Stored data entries
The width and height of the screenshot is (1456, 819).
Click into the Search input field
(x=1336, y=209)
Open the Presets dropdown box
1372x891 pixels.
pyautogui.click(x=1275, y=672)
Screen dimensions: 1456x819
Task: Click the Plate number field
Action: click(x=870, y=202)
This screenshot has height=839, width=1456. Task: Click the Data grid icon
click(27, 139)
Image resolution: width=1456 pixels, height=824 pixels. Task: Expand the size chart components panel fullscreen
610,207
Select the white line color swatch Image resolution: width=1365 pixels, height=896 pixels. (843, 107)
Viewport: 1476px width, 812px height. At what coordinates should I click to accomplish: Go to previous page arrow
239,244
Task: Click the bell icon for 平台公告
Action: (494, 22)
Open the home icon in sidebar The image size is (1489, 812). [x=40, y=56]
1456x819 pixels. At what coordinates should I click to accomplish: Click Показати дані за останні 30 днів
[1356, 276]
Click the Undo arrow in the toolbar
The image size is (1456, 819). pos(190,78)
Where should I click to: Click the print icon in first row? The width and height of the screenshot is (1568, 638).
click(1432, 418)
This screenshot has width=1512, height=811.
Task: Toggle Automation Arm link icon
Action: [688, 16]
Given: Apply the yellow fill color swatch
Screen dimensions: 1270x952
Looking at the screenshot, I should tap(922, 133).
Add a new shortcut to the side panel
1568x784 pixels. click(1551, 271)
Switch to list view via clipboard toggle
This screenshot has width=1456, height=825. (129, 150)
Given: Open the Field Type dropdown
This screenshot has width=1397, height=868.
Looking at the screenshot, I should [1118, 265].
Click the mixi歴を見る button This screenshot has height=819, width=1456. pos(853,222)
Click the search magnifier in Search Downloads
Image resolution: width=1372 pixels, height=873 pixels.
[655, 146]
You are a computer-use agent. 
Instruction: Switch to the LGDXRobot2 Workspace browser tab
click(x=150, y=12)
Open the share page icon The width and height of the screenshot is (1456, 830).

* PROBLEM DESCRIPTION: All lines in the entries above that include "Given" should be found and copied.

* EXERCISE OUTPUT:
Given: Apply the yellow fill color swatch
Given: Open the Field Type dropdown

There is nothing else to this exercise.